Questo weekend da malata mi sono data alla visione di qualche nuova uscita più o meno attesa.
Primo film: Le Idi di Marzo.
Devo ammettere di essere partita prevenuta su questo, per ovvia via dei protagonisti coinvolti. In primissimus Ryan Gosling (che ricordo ai lettori, non ho scoperto adesso come la maggior parte della critica e delle ragazzine urlanti, giusto per chiarire), ottimo attore, ottime critiche negli ultimi mesi; dopo aver visto con idolatro rapimento Drive era impossibile non avere aspettative alte e preconcetti di gloria e sterotipi. Invece se la cava fuori dal personaggio del sex symbol anche dopo Crazy Stupid Love. Diciamo che la competizione con George Clooney non c’era perchè il vecchiardo, ehm, veterano e regista non si pone mai nella spot light come bell’uomo, ma rimane il personaggio politico che aleggia un po’ sullo sfondo. Questo è uno dei pregi principali del film, complimenti per l’umiltà registica.
Passiamo agli altri punti forti del cast, quei nomi che lo sai prima di vedere un film che quando ci sono loro dei crediti il film deve essere bello: parliamo di Philip Seymour Hoffman e Paul Giamatti. Infatti rendono, punto, anche quando non sono protagonisti.
Il terzo punto di scetticismo è la politica, come ti approcci in periodo di rielezioni ad un film che racconto di candidati alla presidenza? Con scetticismo, appunto.
La prima metà del film infatti rimane un po’ sotto tono e sopra le righe con la polemica velata, l’idealismo portato all’eccesso di alcuni discorsi, nobiltà politica e cambiamenti radicali; poster di Clooney in versione Obama. Per 45 minuti sembra che ci stiano facendo capire che non sono molto soddisfatti con la promessa rivoluzionaria inavverata del Presidente.
Poi di colpo suona un telefono, la faccia sconvolta di Ryan Gosling e le lacrime della brava (si, è brava) Evan Rachel Wood stravolgono la situazione e il film diventa un ottimo thriller solo un po’ politico. Valeva la pena aspettare.
Ideali, morale, politica, umanità. Non sono temi principali di Le Idi di Marzo, solo lo sfondo per un thriller molto ben girato.
Secondo film: Martha, Marcy, May, Marlene.

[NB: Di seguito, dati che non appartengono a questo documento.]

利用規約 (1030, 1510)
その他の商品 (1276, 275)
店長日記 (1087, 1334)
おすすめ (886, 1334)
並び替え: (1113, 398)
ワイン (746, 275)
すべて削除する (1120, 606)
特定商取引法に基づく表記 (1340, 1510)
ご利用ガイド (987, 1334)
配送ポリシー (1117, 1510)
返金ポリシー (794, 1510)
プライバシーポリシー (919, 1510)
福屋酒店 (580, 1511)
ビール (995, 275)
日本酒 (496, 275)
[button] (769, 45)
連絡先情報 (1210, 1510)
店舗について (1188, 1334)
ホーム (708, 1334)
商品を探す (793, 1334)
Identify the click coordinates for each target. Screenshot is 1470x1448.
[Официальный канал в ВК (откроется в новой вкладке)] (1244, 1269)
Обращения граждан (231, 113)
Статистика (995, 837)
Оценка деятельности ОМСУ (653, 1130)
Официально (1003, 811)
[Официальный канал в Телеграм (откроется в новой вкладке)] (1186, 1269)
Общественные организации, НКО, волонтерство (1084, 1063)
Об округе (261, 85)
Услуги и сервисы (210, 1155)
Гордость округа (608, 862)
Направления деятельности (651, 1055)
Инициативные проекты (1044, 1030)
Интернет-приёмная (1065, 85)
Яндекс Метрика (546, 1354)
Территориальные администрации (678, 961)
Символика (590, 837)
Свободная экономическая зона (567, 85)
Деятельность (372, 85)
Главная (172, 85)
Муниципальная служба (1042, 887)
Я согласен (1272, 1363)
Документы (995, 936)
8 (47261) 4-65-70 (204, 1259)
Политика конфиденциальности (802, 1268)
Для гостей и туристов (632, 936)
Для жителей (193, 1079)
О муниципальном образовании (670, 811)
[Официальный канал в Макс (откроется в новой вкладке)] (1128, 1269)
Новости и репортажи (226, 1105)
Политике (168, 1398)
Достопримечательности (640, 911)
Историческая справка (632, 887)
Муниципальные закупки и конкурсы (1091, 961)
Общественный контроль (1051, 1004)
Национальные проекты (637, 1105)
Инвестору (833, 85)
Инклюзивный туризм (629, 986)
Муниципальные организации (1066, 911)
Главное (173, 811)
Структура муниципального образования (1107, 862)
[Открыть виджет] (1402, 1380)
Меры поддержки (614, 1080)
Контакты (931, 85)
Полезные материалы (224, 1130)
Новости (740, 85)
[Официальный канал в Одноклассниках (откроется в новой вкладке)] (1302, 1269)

E’ il debutto ufficiale di un’ulteriore Olsen, la sorella minore delle mini-gemelle, Elizabeth Olsen, 22 anni di talendo ed emozione.
Il film tocca un argomento torrido, i gruppi/culto nell’america rulale, quelli sulla scia di Manson per intenderci. Quelli che fanno il lavaggio del cervello alle ragazzine scappate di casa.
La storia di Martha, Marcy May e Marlene per i membri del culto, è complessa e psicologica. Forse troppo per la sceneggiatura che non riesce a rendere un racconto abbastanza complesso, ma a colmare le lacune di sceneggiatura c’è la regia che salta tra presente al sicuto e passato nel culto senza strappi e, soprattutto, la profondità del personaggio intepretato magnificamente dalla Olsen. Si può persino arrivare a dire che sia lei a reggere l’intero film, aiutata dagli sbalzi temporali che riflettono le paure del personaggio e portano lentamente al finale.
Non è facile da vedere, è lento e crudo, ma ne vale la pena.